Une situation compliquée
Optimiste, M. Ziane l’est donc assurément. Et à connaître de près le personnage, on peut s’assurer qu’il pense vraiment ce qu’il dit. Mais, tout compte fait, n’est-il pas au fond en train de faire usage de la méthode Coué? le PML n’a plus eu de représentants au parlement depuis désormais plus d’une décennie. Mais c’est sur le plan interne que la situation est le plus compliquée.

Ainsi, le dernier congrès a vu la démission tonitruante de Isaac Charia, vice-coordinateur et coordinateur de la jeunesse du parti, en raison de ce qu’il a qualifié de mainmise de M. Ziane sur le parti. «Nous nous attendions à une fête pour un parti qui est jeune dans le paysage politique et qui a essayé de changer un ensemble de choses et a marqué le paysage politique, mais il a choqué tous les jeunes qui avaient parié sur lui,» assure-t-il.

En fait, M. Charia briguait le poste de coordinateur général et ne peut désormais que ravaler sa déception. Pour le PML, la démission de l’intéressé, qui un temps avait tenté de rallier le Parti de la justice et du développement (PJD) avant d’être éconduit par les frères d’Abdelilah Benkirane, n’aura pas de conséquences sur la vie du parti. Pour l’heure, M. Ziane dément toute velléité de la part de ses troupes dans ce sens et révèle qu’il n’a du moins pas encore reçu de démission. M. Charia ne fait pas le poids devant un ténor du barreau et un virtuose de la politique de la trempe du bâtonnier Mohamed Ziane.

En tout cas, au PML comme avec sa toge d’avocat redoutable et respecté, l’ancien ministre chargé des Droits de l’Homme (1995- 1996) est encore appelé à occuper l’espace médiatique, que ce soit pour parler du Hirak ach-chaâbi du Rif, dont il défend les activistes détenus, ou pour lancer un pavé dans la mare. Son dernier en date? Avec la fortune dont disposeraient les 4.000 familles marocaines les plus riches, le Maroc entier pourrait sortir de la pauvreté.

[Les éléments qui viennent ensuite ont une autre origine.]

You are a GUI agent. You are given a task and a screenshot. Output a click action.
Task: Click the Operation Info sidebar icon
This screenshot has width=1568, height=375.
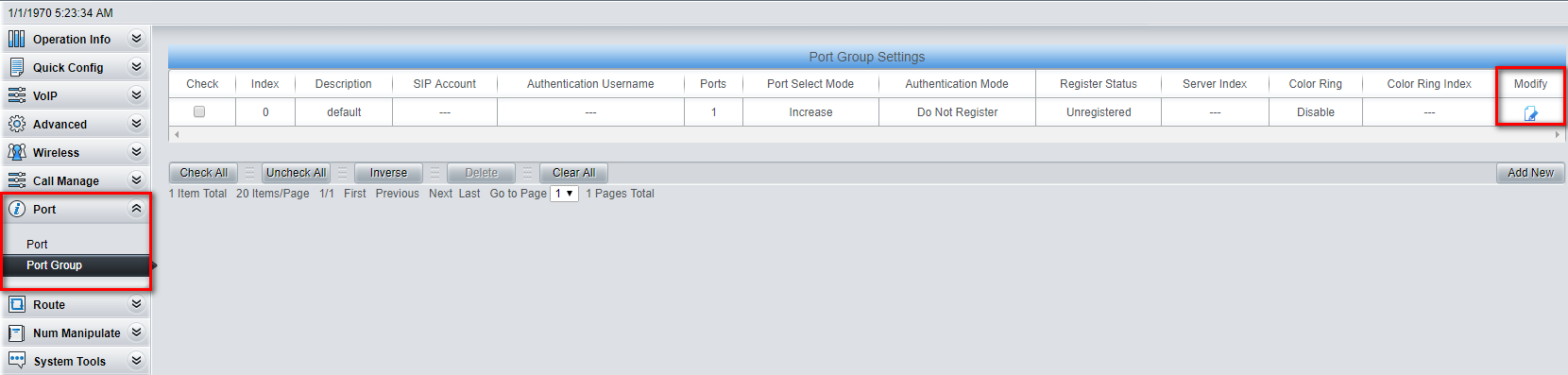(x=17, y=39)
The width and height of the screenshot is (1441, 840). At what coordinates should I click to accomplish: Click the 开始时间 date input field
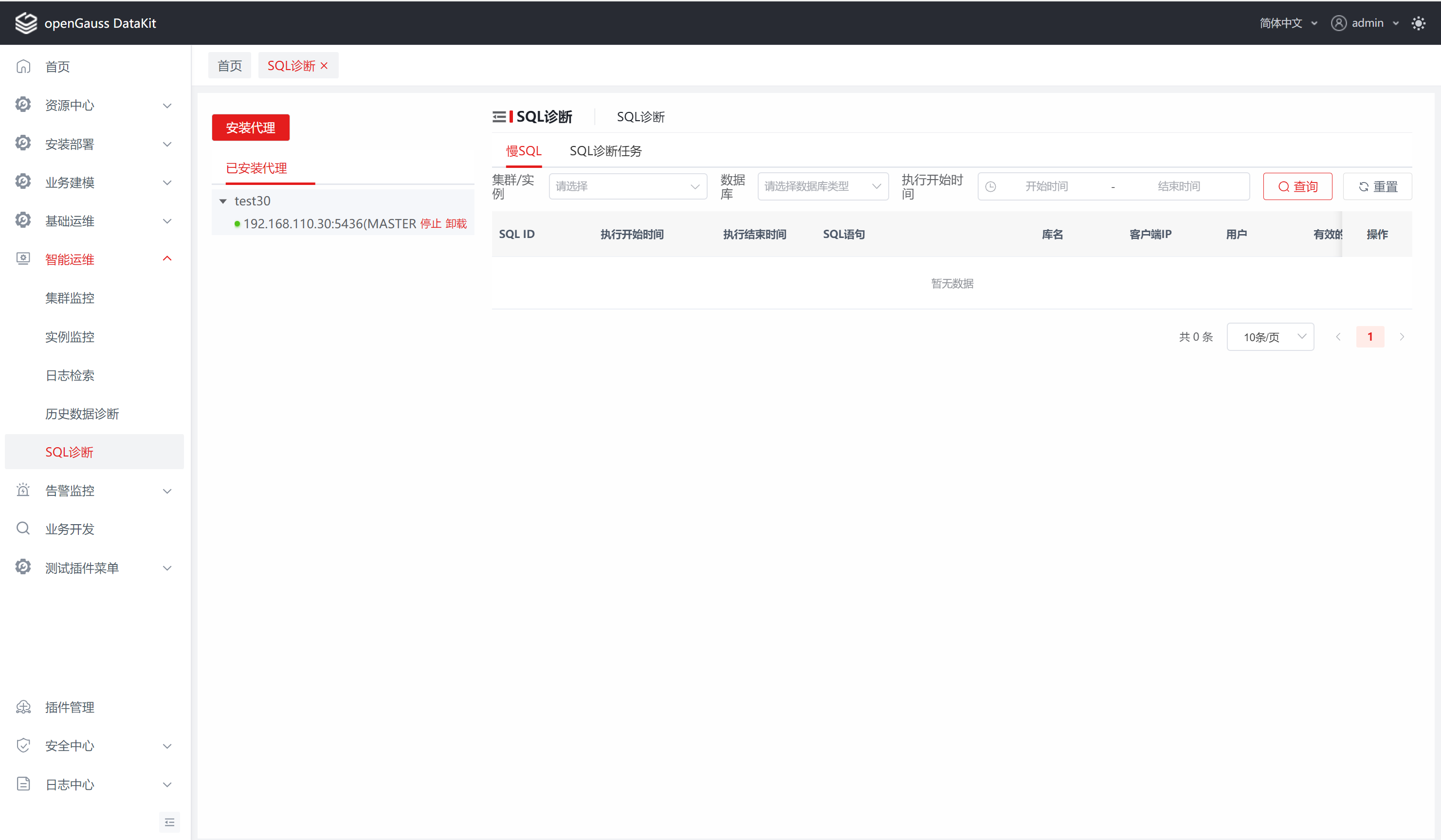coord(1046,186)
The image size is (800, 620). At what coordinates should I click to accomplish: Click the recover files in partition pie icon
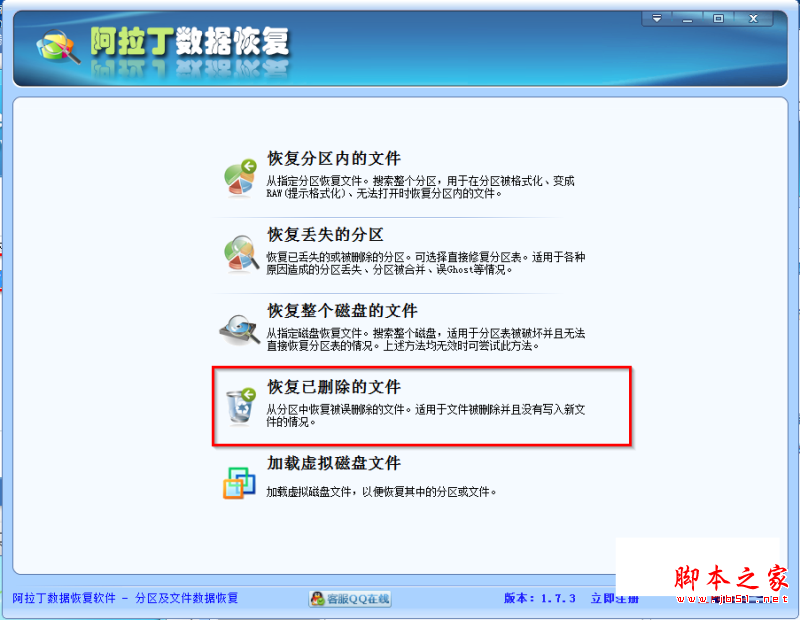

Le libéral Ziane aurait-il donc tourné rouge? Qu’on soit d’accord ou pas avec lui, le moins que l’on puisse dire est que le paysage politique marocain ne serait sans doute pas le même sans lui. N’est-il pas le seul ministre de l’histoire du Maroc à avoir osé démissionner du gouvernement pour marquer son désaccord avec la campagne d’assainissement menée tambour battant par le puissant ministre de l’Intérieur Driss Basri en 1996?